Pipeline Layout and Details

The general layout of the pipeline is very familiar. We have some number of vertex pipelines feeding through a setup engine into a number of pixel pipelines. After fragment processing, data is sent to the back end for things like fog, alpha blending and Z compares. The hardware can easily be scaled down at multiple points; vertex pipes, pixel pipes, Z compare units, texture units, and the like can all be scaled independently. Here's an overview of the high end case.



The maximum number of vertex pipelines in the X1000 series that it can handle is 8. Mid-range and budget parts incorporate 5 and 2 vertex units respectively. Each vertex pipeline is capable of one scalar and one vector operation per clock cycle. The hardware can support 1024 instruction shader programs, but much more can be done in those instructions with flow control for looping and branching.



After leaving the vertex pipelines and geometry setup hardware, the data makes its way to the "ultra threading" dispatch processor. This block of hardware is responsible for keeping the pixel pipelines fed and managing which threads are active and running at any given time. Since graphics architectures are inherently very parallel, quite a bit of scheduling work within a single thread can easily be done by the compiler. But as shader code is actually running, some instruction may need to wait on data from a texture fetch that hasn't completed or a branch whose outcome is yet to be determined. In these cases, rather than spin the clocks without doing any work, ATI can run the next set of instructions from another "thread" of data.

GIVEN TASK A: According to the pipeline page, why does the "ultra threading" dispatch processor switch to instructions from another thread? Answer in one to three sentences.
The records have nothing to do with the pipeline page.

GIVEN RECORDS:
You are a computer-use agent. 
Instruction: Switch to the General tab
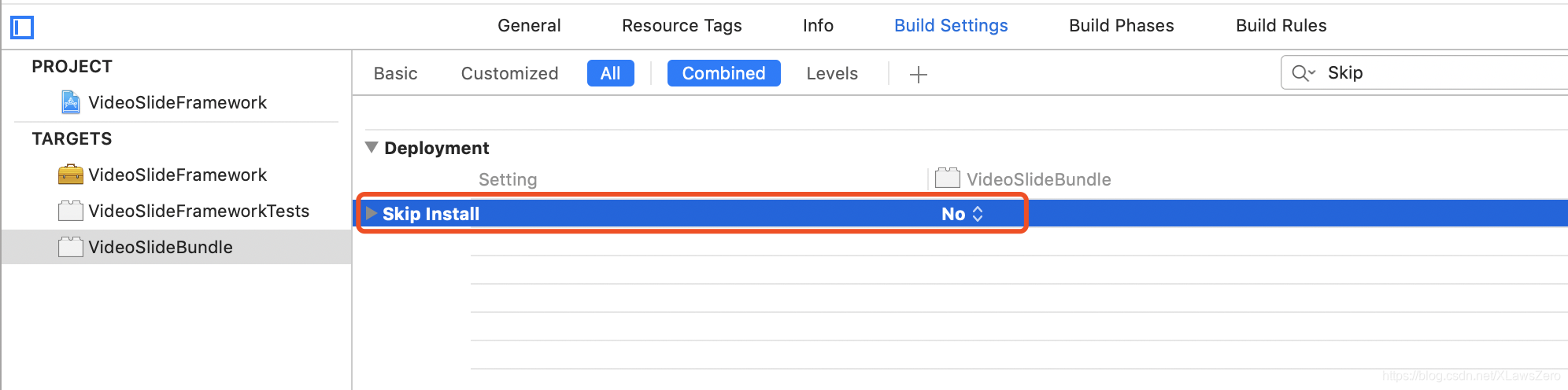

* * *

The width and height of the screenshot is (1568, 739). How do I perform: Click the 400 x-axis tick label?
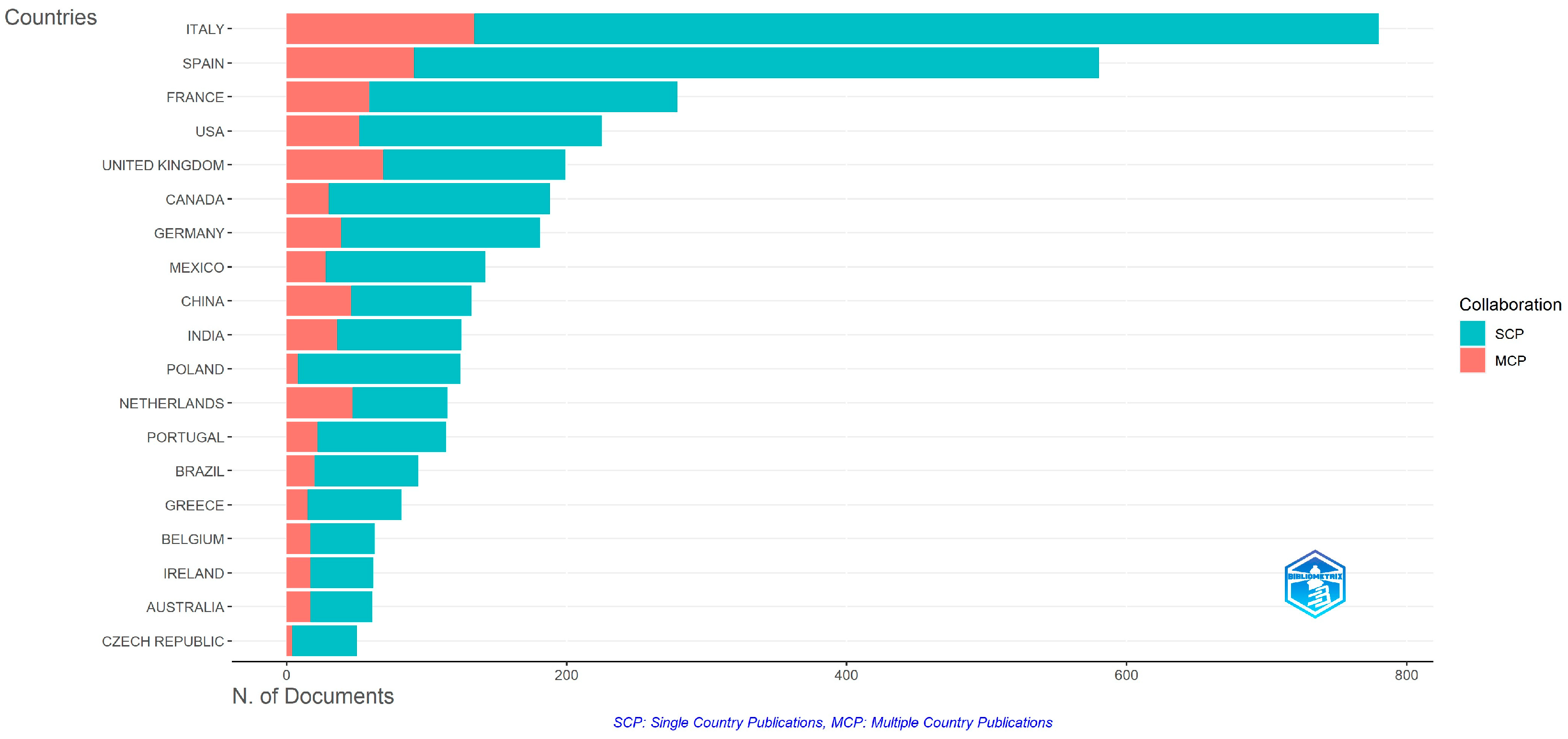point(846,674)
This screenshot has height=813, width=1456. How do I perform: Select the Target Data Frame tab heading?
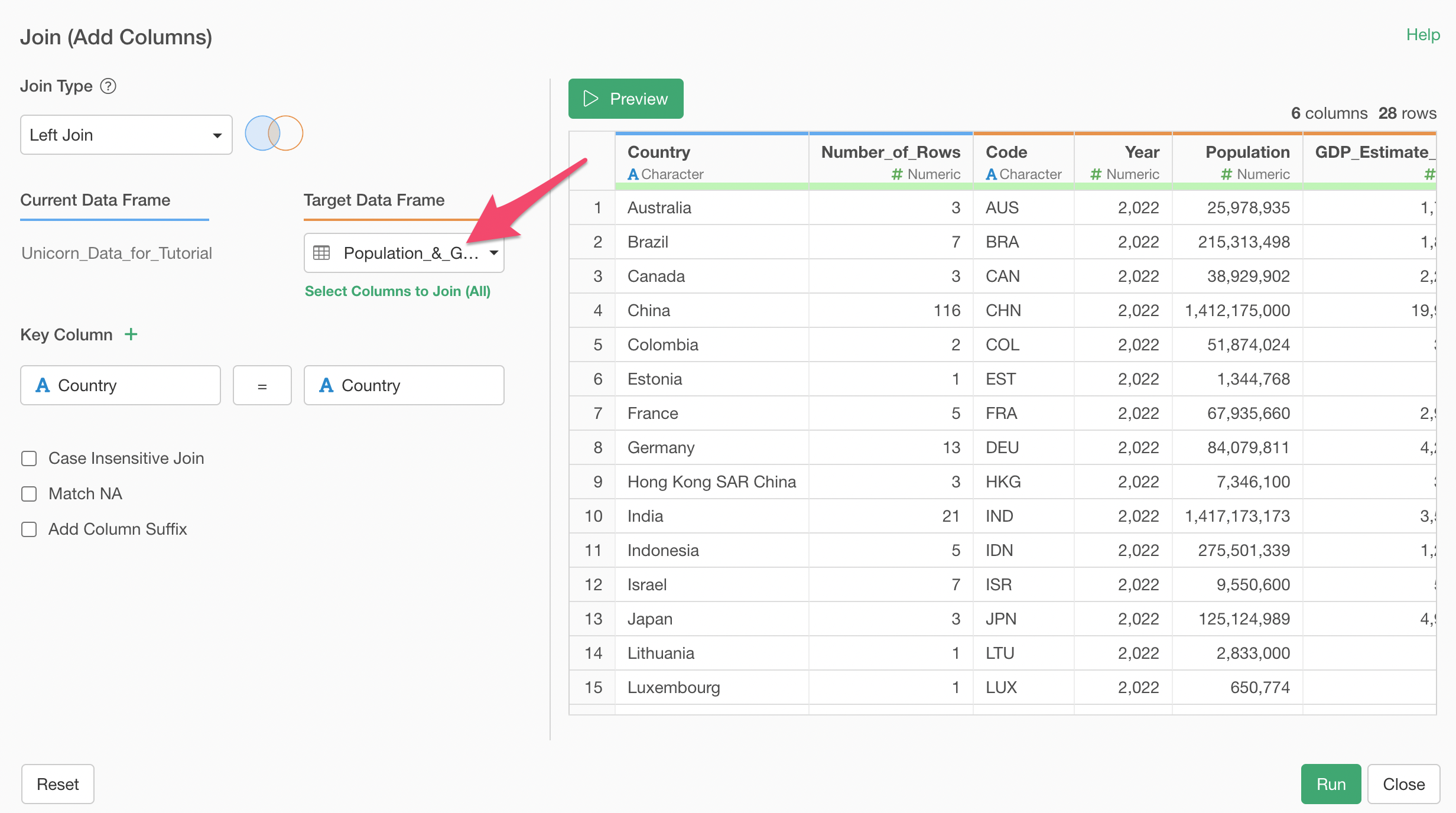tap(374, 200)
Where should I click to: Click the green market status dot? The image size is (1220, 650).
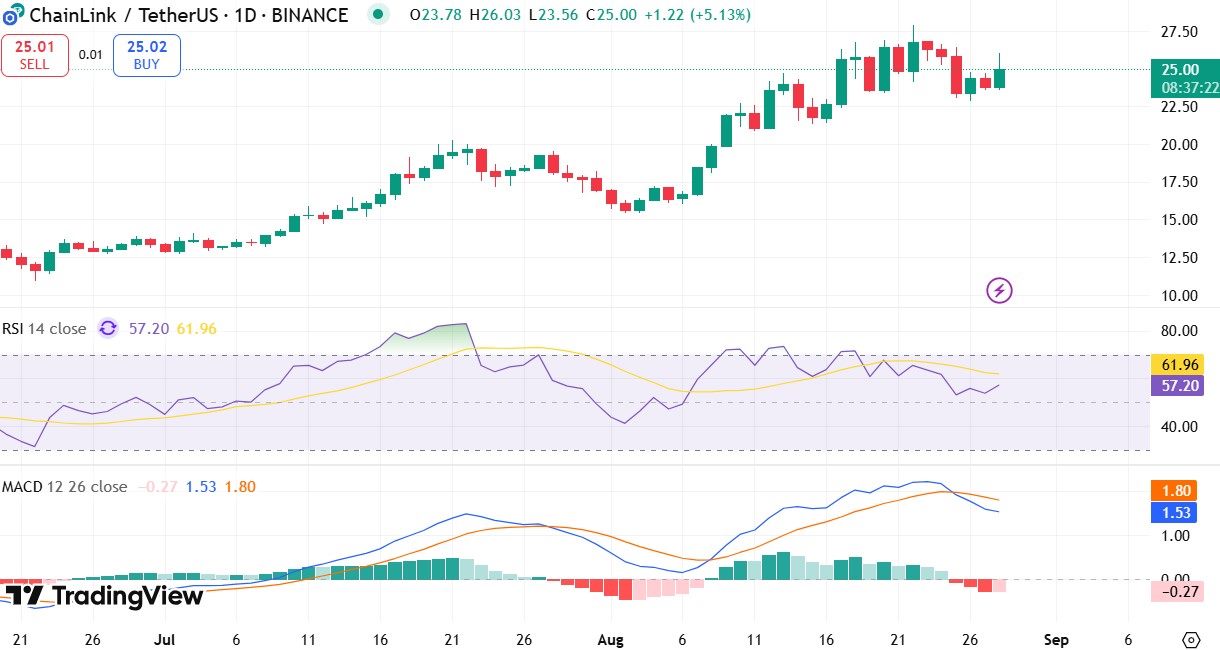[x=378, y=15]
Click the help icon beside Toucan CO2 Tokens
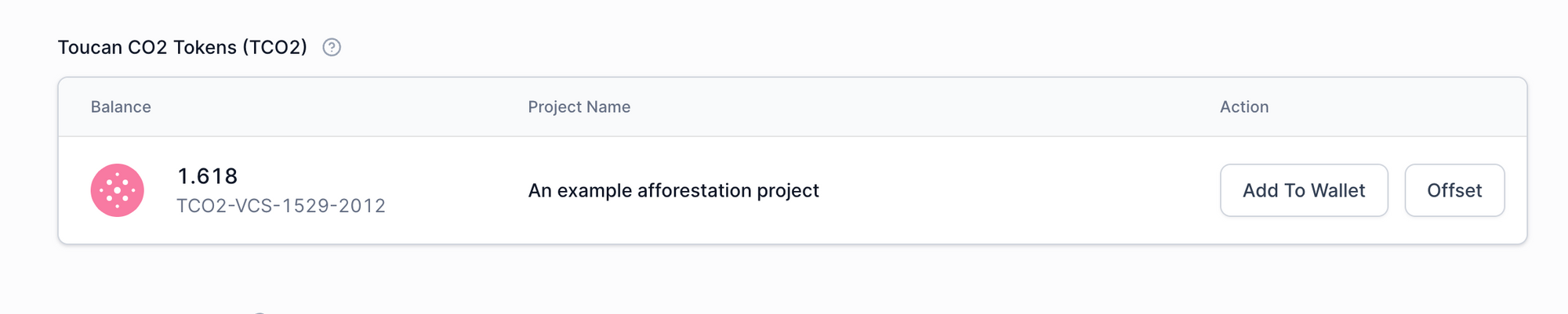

* * *

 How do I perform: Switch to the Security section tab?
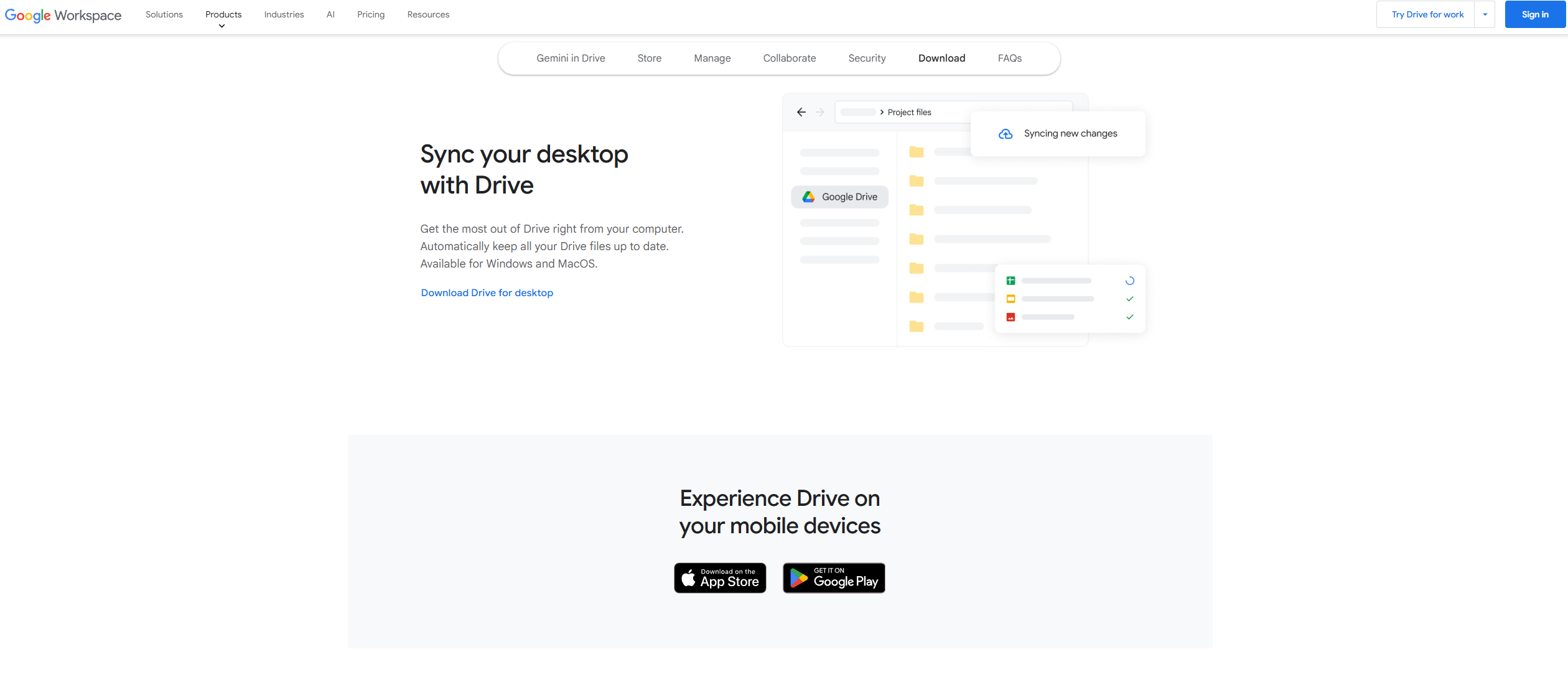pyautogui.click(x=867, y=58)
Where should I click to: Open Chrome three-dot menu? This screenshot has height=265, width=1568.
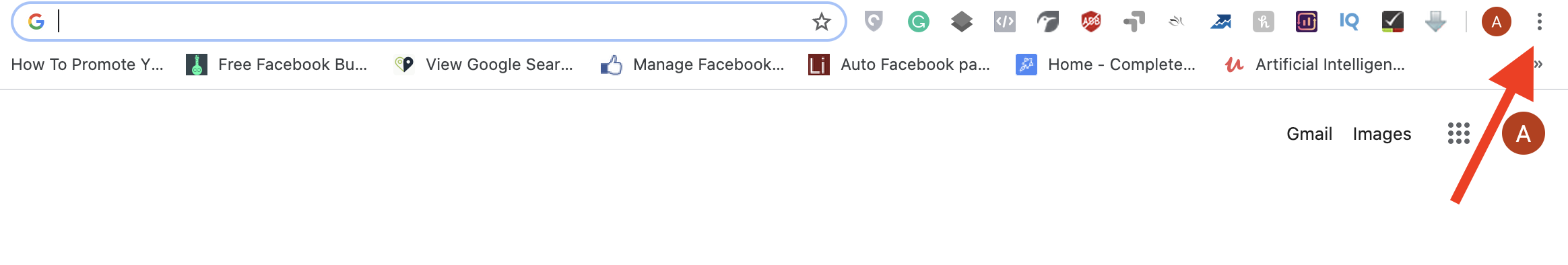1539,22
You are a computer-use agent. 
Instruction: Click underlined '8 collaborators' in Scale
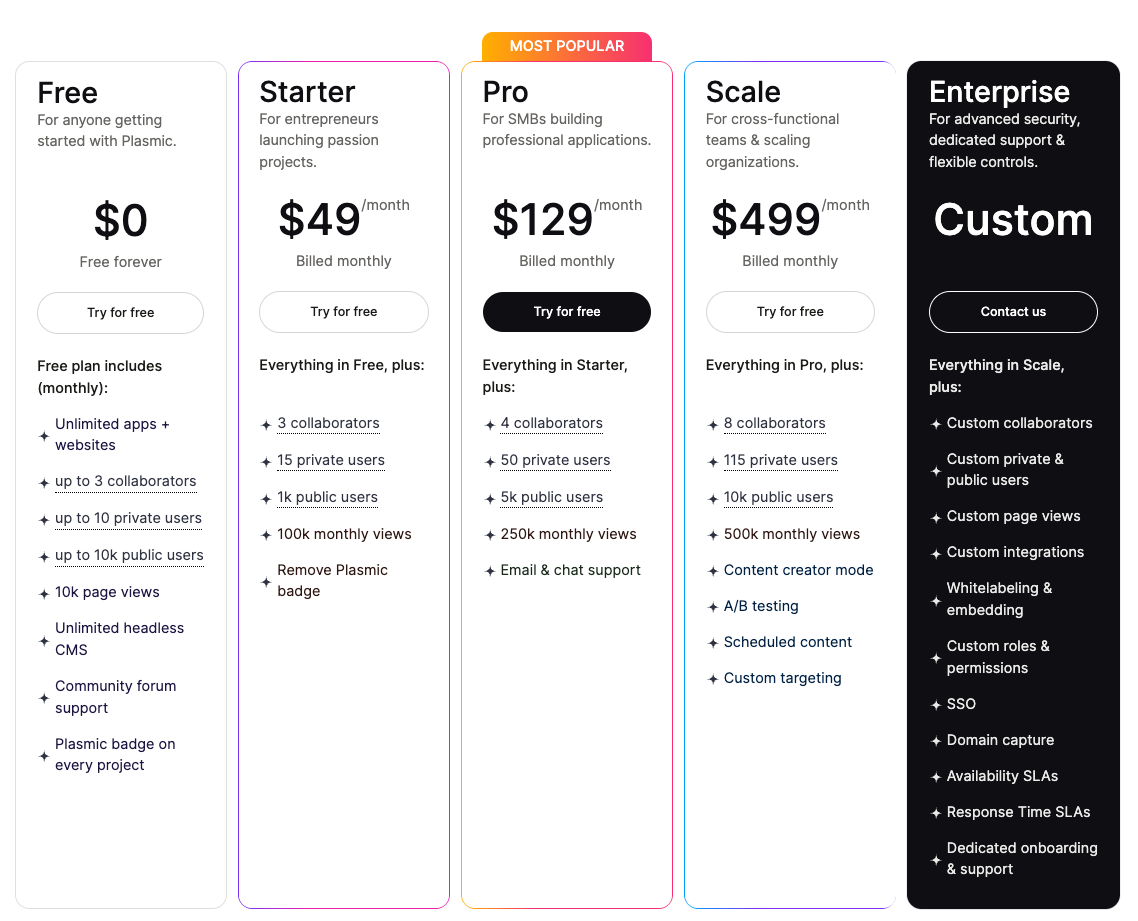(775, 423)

GIVEN TASK B: Report every line of the records that contains the word "should", matching case.

EXPECTED OUTPUT A: While shader code runs, an instruction may have to wait for a texture fetch that hasn't finished or for a branch whose outcome isn't known yet. Rather than spin the clocks without doing any work, the hardware runs the next set of instructions from another thread of data.

EXPECTED OUTPUT B:
Where should I click to: Click the green market status dot? The image size is (1220, 650).
Where should I click to: Open Chrome three-dot menu? This screenshot has height=265, width=1568.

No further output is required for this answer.